══ INPUT MATERIAL

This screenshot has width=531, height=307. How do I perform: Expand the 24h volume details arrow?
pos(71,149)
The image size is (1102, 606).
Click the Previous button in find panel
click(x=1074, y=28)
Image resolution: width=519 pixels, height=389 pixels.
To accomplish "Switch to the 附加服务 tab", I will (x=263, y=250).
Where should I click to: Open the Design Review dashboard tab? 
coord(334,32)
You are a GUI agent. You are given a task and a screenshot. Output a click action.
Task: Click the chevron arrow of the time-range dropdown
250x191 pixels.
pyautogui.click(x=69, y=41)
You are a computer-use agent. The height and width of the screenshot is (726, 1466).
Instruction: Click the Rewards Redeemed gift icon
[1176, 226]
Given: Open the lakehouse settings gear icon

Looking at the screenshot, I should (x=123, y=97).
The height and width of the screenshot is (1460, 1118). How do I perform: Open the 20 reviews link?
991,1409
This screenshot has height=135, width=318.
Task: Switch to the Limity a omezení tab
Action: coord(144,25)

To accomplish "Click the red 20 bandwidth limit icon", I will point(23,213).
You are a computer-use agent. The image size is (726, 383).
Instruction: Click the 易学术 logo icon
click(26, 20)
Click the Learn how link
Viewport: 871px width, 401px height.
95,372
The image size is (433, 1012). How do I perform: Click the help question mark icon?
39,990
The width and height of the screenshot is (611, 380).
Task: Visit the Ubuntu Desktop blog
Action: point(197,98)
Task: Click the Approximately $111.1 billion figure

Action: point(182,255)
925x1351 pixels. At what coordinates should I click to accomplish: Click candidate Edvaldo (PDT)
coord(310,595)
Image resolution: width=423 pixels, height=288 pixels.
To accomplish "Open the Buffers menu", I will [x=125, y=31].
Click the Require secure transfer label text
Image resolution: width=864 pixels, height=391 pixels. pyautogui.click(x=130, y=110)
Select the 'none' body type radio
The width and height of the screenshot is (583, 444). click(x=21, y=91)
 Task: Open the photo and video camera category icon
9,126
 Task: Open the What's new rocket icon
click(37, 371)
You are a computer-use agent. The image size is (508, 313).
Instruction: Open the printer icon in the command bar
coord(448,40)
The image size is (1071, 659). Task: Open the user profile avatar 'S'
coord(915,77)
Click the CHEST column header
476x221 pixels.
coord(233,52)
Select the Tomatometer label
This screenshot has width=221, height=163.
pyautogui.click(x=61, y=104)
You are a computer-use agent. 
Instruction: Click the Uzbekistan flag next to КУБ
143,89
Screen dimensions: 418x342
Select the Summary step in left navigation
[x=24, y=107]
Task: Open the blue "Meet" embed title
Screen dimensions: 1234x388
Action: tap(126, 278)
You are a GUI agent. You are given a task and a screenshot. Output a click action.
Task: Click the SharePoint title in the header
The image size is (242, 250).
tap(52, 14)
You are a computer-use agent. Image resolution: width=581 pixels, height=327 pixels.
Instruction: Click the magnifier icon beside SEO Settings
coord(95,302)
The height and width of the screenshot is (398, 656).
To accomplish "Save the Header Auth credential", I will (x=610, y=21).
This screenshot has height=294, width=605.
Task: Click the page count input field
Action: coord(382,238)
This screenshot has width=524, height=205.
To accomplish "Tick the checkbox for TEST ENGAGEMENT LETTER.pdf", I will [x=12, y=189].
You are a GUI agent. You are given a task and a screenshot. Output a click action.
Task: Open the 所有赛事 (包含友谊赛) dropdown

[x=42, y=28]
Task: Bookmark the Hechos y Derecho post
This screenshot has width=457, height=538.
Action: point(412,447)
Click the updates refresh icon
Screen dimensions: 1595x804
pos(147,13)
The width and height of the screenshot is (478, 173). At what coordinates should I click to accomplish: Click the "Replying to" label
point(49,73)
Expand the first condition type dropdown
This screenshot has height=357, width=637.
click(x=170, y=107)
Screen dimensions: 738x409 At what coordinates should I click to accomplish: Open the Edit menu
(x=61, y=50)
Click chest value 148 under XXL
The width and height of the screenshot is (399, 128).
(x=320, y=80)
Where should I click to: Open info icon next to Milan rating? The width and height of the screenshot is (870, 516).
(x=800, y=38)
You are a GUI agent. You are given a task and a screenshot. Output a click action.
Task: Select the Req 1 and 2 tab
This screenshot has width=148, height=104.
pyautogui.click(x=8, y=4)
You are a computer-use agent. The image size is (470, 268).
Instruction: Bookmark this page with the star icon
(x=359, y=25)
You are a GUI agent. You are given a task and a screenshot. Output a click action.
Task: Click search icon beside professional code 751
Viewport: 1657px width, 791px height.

════

## TASK PROMPT
Look through the material above for the string "title" and copy each line that has it.

## EXERCISE OUTPUT
Task: Open the blue "Meet" embed title
Task: Click the SharePoint title in the header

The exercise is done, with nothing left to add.